■ **Source data**:

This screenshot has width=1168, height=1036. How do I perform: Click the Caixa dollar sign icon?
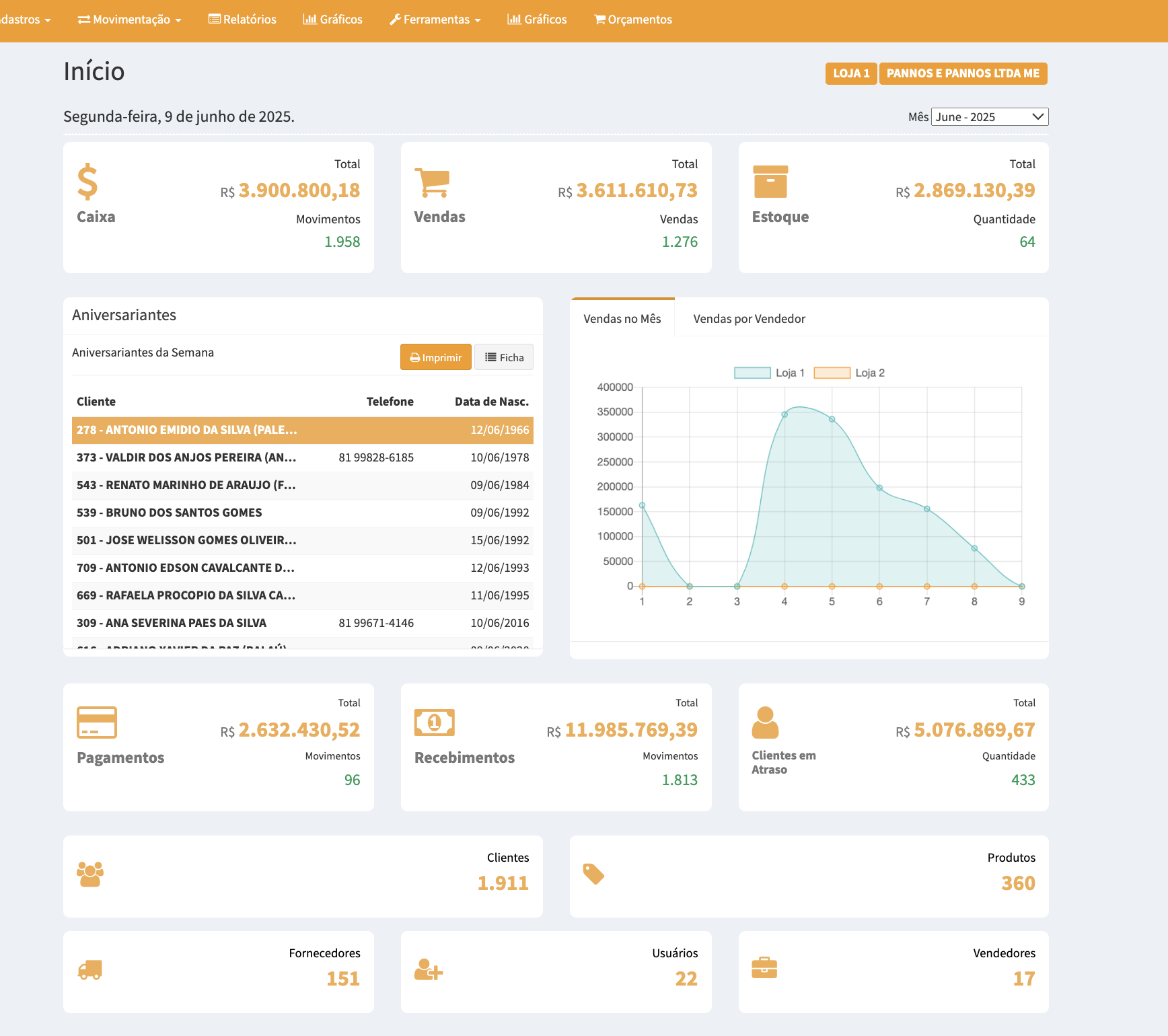click(x=87, y=182)
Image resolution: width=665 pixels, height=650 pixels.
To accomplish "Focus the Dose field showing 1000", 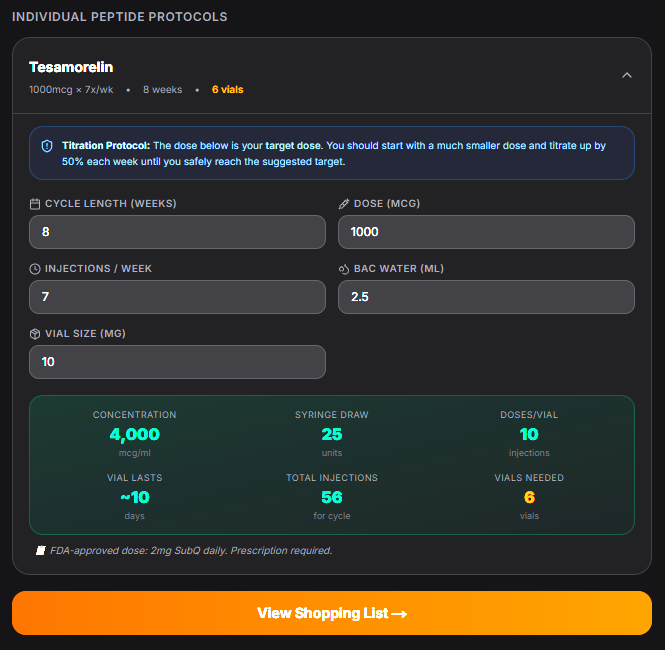I will pyautogui.click(x=486, y=232).
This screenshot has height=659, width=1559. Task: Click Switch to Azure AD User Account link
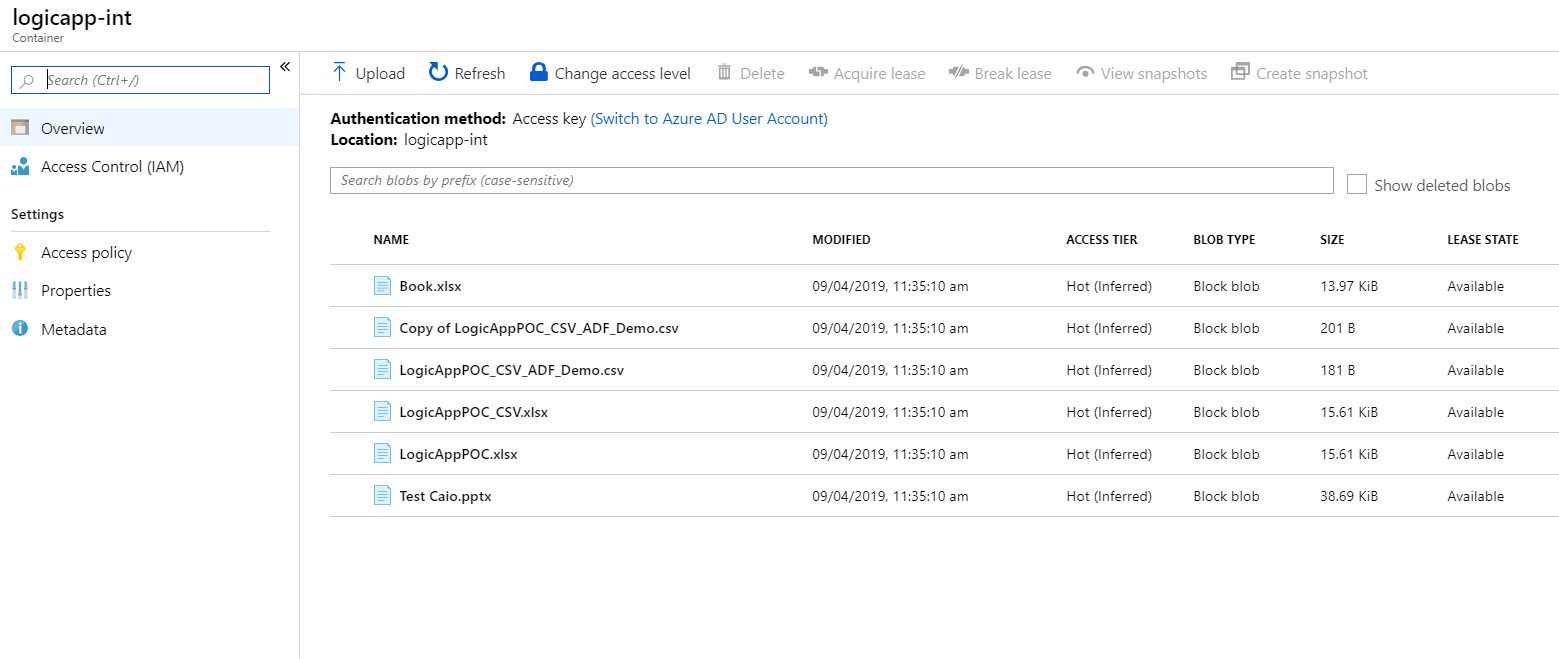(709, 119)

■ **What you need to do**: From the line containing "This screenshot has height=659, width=1559." through the last line of the entries, both included, print each line exactly and omit any picture.

■ **Exercise solution**:
This screenshot has height=659, width=1559. Task: Click Switch to Azure AD User Account link
(709, 119)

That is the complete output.